European Parliament: Juncker warns party friends in the EU against cooperating with Meloni

European Parliament
Juncker warns party friends in the EU against cooperating with Meloni

Jean-Claude Juncker, laudator and former President of the European Commission, warns the EPP against working with Giorgia Meloni – this would be tantamount to trivializing the extreme right. photo

© Andreas Arnold/dpa

The European party family EPP is discussing how to deal with Italy’s Prime Minister Meloni and her Fratelli d’Italia party. Now EU veteran Juncker is getting involved.

The former one EU Commission President Jean-Claude Juncker is warning his party friends in the European EPP party family against close cooperation with Italy’s right-wing Prime Minister Giorgia Meloni. “I am strictly against Meloni joining the EPP,” the Luxembourger told the Catholic newspaper “Die Tagespost”. This would be tantamount to trivializing the extreme right.

He admits that Meloni behaves more compliantly in Europe. Before the election, she did not hide her actual ideas, explained Juncker, who was also Prime Minister of Luxembourg for many years before his term as EU Commission President (2014-2019).
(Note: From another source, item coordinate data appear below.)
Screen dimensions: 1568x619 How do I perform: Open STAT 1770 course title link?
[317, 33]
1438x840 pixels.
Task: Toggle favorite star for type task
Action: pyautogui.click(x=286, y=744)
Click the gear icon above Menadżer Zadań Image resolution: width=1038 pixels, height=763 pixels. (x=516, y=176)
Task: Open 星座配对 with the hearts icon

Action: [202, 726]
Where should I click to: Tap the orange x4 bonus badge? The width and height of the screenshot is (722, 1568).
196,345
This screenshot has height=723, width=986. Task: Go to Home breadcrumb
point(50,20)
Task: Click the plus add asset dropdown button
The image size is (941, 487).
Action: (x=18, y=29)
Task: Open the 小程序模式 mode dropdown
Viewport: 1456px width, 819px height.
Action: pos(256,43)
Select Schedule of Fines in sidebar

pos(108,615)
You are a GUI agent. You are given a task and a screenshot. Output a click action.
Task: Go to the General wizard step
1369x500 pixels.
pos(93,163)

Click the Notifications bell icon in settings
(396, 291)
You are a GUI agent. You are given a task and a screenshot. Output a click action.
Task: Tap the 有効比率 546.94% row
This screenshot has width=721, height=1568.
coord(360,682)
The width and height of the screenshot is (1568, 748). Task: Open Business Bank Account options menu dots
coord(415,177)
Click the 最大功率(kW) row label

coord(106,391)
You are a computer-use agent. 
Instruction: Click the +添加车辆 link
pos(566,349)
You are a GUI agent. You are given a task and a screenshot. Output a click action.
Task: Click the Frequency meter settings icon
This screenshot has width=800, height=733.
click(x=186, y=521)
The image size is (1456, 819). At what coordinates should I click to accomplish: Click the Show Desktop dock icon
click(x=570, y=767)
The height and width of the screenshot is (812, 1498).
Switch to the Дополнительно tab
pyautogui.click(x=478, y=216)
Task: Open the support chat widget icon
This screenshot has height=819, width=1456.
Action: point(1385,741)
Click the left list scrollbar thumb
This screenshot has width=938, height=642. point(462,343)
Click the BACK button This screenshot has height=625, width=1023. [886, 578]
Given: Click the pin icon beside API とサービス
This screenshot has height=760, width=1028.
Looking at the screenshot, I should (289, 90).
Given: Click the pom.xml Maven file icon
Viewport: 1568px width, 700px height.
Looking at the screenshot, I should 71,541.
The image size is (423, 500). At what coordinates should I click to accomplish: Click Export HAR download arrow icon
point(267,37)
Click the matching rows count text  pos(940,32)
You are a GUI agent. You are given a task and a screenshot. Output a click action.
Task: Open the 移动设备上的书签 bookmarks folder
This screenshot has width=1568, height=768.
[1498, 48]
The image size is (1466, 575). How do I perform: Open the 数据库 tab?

CSU politicians open to cooperation

The CSU politician and EVP leader Manfred Weber, among others, had recently shown himself open to working with Meloni. He said last year that he shared concerns about the history of Meloni’s Fratelli d’Italia party. But today we are talking to each other about how we can solve Europe’s big questions together as Europeans. Meloni is constructive on the subject of Europe, stands on the side of Ukraine, and there are no problems with the rule of law in Italy.

Shortly before the EPP congress, Weber reiterated this position. “Why shouldn’t we work with right-wing conservatives like Italy’s Prime Minister Giorgia Meloni and Czech Prime Minister Petr Fiala?” he told “Welt am Sonntag”. In the newly elected European Parliament, selective cooperation with Europe-friendly conservatives is just as conceivable as cooperation with the Greens.

In addition to the German CDU and CSU, the EPP includes the Italian Forza Italia, Spain’s conservative People’s Party PP and the Austrian ÖVP. The Fratelli d’Italia MEPs are currently members of the European Conservatives and Reformists (ECR) Group. This also includes, for example, the national conservative Polish ruling party PiS and the former AfD MP Lars Patrick Berg from Germany.